Diese Diskrepanz hat verschiedene Konsequenzen zur Folge. Laut chinesischer Tradition muss der Bräutigam vor der Hochzeit eine Mitgift an seine zukünftigen Schwiegereltern zahlen. Früher handelte es sich dabei meist um ein kleines Geldgeschenk. Da die Frauen nun allerdings in der Unterzahl sind, haben sie und ihre Familien die Möglichkeit, wählerischer bei der Partnerwahl zu sein. Obwohl die Angaben zu den “Brautpreisen” stark variieren, müssen angehende Ehemänner damit rechnen, in vielen Teilen Chinas 16.000 Dollar (ca. 13.000 Euro) oder mehr für ihre zukünftige Ehefrau bezahlen zu müssen. Dies führt dazu, dass Männer aus ärmeren Regionen, insbesondere dem ländlichen Gebieten, nach neuen Perspektiven suchen müssen. Denn im Vergleich dazu kostet eine „Kinderbraut“ aus Vietnam gerade einmal 5.000 Dollar (ca. 4.000 Euro). Immer häufiger kommt es nun vor, dass alleinstehende Männer die „Dienste“ von Menschenhändlern in Anspruch nehmen, um Zwangsbräute aus Nachbarländern zu importieren.

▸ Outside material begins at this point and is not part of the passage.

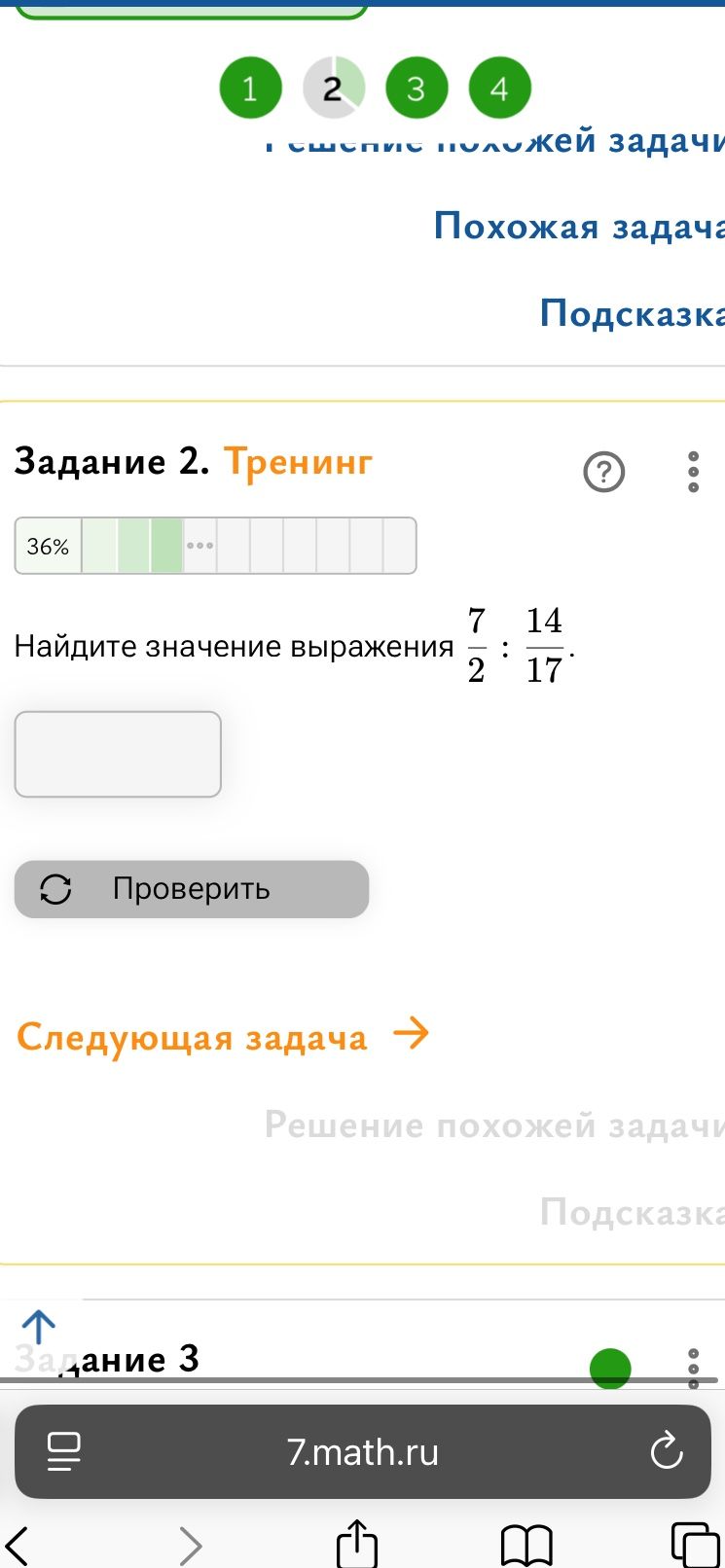This screenshot has height=1568, width=725.
Task: Focus the answer input field
Action: (118, 754)

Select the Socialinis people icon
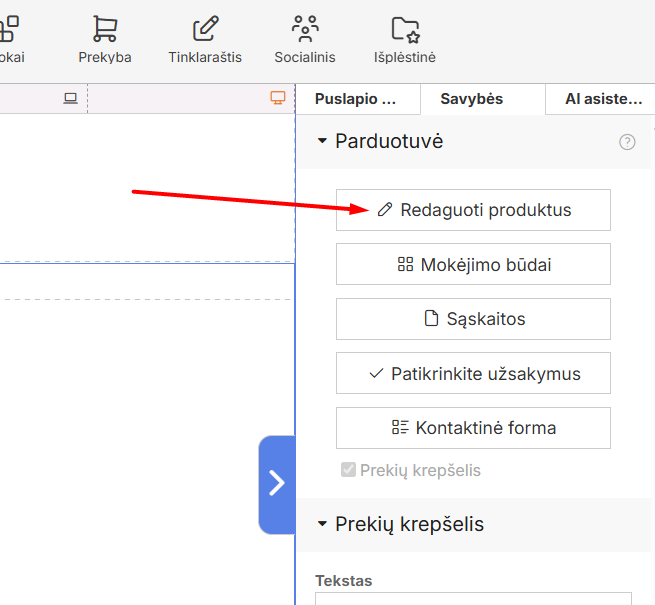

Menschenhändler nutzen das Vertrauen ihrer Opfer schamlos aus

Besonders besorgniserregend ist, dass ärmliche ethnische und religiöse Minderheitsgruppen von diesem Phänomen überproportional betroffen sind. Die niedrige gesellschaftliche Stellung der Opfer trägt dazu bei, dass die chinesische Regierung dem Problem nur geringe Priorität einräumt. Frauen und Mädchen aus der ganzen Welt, vor allem aber aus Vietnam und Myanmar, werden mit falschen Versprechen von Arbeitsplätzen und Beschäftigungsmöglichkeiten angeworben und dann an ihre Peiniger verkauft. Nicht selten werden sie von Menschen, die sie kennen und denen sie vertrauen, wie beispielsweise Freunden oder Familienmitgliedern, hintergangen. Sind sie dann erst mal aus ihrem Heimatland verschleppt worden, sind die Frauen schutzlos ausgeliefert. Eine hohe Anzahl der Mädchen und Frauen erlebt daraufhin häusliche und/oder sexuelle Gewalt. Dies führt nicht nur zu erheblichen psychischen und körperlichen Schäden bei den Opfern, sondern stellt auch eine Gefahr für ihre physische Gesundheit dar. Besonders problematisch ist die Tatsache, dass ein Großteil der „Bräute“, die teilweise selbst noch Kinder sind, gezwungen werden, schwanger zu werden und ein Kind auszutragen, bevor ihr Körper dazu überhaupt in der Lage ist. Häufig werden jene, die versuchen zu fliehen inhaftiert, abgeschoben oder gewaltsam zu ihren „Ehemännern“ zurückgebracht. 

Erschwerte Rückkehr

Für diejenigen, die es schaffen zu fliehen, ist das Trauma noch lange nicht vorbei. Obwohl die Opfer in einigen Fällen liebevoll von ihren Familien wieder aufgenommen werden, gibt es in ihren Heimatdörfern dennoch nur wenige Hilfsangebote. Laut Dinh Thi Minh Chau, einer Psychologin bei der vietnamesischen NGO Blue Dragon, wurden viele der Entführten in China über lange Zeit hinweg zum Nichtstun gezwungen und durften das Haus nie verlassen. Sie wissen schlichtweg nicht, wie sie mit ihrer neu gewonnenen Freiheit umgehen sollen. Blue Dragon bietet den Opfern oft eine langfristige Nachbetreuung und Therapie an.

Allerdings klappt die Wiedereingliederung in die Familie nicht immer reibungslos, insbesondere in kleinen Dörfern. Die Frauen werden stigmatisiert, es gibt Gerüchte und nur wenige Möglichkeiten, sich zurückzuziehen, erklärt Chau.